## Extrait de page
------------

L’urgence d’une mobilisation pour diffuser l’information

mercredi 18 octobre 2006, par Forum Civique Européen

A Fos, comme sur tout le périmètre du complexe Etang de Berre – Marseille, il y a des décennies que l’on survit aux agressions permanentes de l’environnement industriel. Sacrifiée aux impératifs du boom économique des années 60, la petite ville du littoral méditerranéen aurait donc aujourd’hui le triste privilège d’ajouter les effluves d’un incinérateur à son lot de pollution ambiante. Le mois dernier, la Cour d’Appel d’Aix en Provence a infirmé le jugement du Tribunal de Grande Instance qui suspendait le projet de la Communauté Urbaine de Marseille. Mais elle n’a pas mis un terme au refus massif d’une population indignée par l’arrogance des partisans de « la raison industrielle » et surtout par leurs dénégations mensongères.

------------

## Données extraites
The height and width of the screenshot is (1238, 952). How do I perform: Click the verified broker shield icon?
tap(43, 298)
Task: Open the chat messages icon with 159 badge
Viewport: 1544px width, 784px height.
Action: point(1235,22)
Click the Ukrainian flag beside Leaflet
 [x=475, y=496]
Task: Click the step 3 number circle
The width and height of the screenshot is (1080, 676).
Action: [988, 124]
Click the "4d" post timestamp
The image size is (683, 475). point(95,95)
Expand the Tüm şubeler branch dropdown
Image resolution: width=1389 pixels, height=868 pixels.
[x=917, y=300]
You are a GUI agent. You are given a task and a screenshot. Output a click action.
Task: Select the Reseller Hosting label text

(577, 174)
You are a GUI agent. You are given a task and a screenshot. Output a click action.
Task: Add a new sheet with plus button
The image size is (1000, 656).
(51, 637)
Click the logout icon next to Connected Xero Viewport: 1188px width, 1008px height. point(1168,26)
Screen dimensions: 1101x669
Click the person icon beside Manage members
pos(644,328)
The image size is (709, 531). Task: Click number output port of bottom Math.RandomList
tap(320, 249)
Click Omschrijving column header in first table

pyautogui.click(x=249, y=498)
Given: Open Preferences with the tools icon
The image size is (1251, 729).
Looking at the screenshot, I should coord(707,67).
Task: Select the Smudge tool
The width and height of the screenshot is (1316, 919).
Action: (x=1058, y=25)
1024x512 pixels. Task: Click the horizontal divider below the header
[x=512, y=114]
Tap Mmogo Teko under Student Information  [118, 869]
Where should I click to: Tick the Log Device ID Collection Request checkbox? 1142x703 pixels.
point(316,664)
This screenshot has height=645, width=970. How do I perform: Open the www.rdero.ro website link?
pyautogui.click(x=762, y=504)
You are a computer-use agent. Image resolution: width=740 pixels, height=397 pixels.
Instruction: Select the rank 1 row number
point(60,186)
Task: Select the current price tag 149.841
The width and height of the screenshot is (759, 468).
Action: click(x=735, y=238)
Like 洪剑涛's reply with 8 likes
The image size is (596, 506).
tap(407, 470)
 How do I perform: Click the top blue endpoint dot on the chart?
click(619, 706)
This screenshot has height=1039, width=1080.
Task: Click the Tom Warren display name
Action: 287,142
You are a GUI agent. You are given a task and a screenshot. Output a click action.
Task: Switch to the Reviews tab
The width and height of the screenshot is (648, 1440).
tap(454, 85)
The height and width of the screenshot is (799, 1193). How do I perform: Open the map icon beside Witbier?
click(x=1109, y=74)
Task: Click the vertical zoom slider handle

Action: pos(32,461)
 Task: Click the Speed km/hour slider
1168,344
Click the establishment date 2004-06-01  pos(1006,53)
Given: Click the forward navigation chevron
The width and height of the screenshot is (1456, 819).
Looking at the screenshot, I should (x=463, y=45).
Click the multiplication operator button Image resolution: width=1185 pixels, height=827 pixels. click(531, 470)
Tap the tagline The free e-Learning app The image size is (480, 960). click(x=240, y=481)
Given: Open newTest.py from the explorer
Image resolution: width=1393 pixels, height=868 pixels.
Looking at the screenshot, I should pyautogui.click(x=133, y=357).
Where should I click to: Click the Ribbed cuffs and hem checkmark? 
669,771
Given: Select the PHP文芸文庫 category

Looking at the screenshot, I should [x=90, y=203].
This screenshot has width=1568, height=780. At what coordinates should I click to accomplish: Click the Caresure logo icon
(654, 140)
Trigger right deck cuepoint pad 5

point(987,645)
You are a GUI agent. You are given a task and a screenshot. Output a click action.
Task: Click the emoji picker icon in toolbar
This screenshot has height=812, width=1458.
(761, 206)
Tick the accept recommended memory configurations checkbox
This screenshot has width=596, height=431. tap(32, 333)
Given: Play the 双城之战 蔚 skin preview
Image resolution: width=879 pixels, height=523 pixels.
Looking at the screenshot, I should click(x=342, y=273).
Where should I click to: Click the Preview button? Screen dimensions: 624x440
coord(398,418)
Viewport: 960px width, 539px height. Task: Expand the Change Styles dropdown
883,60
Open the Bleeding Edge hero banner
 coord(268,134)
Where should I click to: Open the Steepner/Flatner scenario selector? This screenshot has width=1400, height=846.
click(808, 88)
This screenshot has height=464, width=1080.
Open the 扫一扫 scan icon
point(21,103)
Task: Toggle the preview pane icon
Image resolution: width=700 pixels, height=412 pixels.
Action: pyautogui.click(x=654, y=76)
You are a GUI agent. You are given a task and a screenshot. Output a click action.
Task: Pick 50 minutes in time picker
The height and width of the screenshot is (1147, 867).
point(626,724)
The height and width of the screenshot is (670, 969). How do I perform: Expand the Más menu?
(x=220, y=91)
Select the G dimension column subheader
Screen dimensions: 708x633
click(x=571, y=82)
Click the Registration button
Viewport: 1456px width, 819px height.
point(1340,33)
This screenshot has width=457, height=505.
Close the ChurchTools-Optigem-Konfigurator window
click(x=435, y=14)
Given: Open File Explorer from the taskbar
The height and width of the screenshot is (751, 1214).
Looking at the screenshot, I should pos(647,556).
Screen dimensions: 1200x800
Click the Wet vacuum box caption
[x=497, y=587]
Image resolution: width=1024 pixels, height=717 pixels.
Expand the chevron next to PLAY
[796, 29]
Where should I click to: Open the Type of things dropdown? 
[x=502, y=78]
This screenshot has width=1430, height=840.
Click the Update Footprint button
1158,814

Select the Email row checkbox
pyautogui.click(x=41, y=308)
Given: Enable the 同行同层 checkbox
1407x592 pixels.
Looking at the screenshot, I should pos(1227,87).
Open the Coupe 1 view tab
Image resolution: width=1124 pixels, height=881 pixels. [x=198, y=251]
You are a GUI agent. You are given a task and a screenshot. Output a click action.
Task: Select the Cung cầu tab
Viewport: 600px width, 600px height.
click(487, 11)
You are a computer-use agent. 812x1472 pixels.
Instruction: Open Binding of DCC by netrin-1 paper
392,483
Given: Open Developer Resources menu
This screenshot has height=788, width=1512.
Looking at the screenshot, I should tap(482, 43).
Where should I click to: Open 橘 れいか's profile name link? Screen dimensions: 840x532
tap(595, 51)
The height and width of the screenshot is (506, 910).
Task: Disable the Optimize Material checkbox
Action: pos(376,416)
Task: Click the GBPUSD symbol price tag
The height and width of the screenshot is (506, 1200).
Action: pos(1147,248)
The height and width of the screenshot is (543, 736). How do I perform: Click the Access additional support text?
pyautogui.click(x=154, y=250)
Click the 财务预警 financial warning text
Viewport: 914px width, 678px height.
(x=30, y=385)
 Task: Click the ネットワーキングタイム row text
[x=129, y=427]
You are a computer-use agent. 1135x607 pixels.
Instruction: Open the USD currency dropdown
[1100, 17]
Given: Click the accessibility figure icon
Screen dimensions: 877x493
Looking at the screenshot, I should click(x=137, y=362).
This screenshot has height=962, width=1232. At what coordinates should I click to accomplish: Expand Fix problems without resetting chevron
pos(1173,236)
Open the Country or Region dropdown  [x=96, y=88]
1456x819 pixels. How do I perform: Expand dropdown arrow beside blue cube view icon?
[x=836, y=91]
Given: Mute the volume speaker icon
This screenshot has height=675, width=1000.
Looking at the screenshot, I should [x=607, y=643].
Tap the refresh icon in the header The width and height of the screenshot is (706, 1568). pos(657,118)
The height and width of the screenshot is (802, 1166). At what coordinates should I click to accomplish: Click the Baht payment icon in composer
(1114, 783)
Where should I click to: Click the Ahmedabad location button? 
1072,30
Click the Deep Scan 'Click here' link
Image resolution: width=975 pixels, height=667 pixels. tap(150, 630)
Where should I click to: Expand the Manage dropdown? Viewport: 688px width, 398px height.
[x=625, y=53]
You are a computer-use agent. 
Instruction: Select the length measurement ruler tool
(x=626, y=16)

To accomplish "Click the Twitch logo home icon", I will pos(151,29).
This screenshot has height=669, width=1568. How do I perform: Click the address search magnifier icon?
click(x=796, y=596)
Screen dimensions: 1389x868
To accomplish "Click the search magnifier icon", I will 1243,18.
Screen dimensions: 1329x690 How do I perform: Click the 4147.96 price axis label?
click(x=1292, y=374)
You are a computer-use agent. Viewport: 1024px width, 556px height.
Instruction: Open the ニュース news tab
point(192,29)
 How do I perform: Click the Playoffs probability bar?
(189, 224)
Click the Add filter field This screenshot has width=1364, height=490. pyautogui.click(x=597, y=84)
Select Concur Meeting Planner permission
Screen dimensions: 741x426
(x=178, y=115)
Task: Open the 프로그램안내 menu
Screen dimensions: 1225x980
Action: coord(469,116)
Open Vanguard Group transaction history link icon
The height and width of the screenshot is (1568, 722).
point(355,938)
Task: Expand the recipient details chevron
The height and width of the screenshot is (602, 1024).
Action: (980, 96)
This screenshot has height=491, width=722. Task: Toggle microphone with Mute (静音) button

------------

## Consigne 1
Dressez la liste de toutes les institutions et organisations nommées dans le texte sur Fos.
## Consigne 2
Extrayez du texte sur Fos le passage qui s’ouvre sur les mots « A Fos, comme » et se ferme sur « leurs dénégations mensongères. ».

## Réponse complète 1
- Forum Civique Européen
- Cour d’Appel d’Aix en Provence
- Tribunal de Grande Instance
- Communauté Urbaine de Marseille

## Réponse complète 2
A Fos, comme sur tout le périmètre du complexe Etang de Berre – Marseille, il y a des décennies que l’on survit aux agressions permanentes de l’environnement industriel. Sacrifiée aux impératifs du boom économique des années 60, la petite ville du littoral méditerranéen aurait donc aujourd’hui le triste privilège d’ajouter les effluves d’un incinérateur à son lot de pollution ambiante. Le mois dernier, la Cour d’Appel d’Aix en Provence a infirmé le jugement du Tribunal de Grande Instance qui suspendait le projet de la Communauté Urbaine de Marseille. Mais elle n’a pas mis un terme au refus massif d’une population indignée par l’arrogance des partisans de « la raison industrielle » et surtout par leurs dénégations mensongères.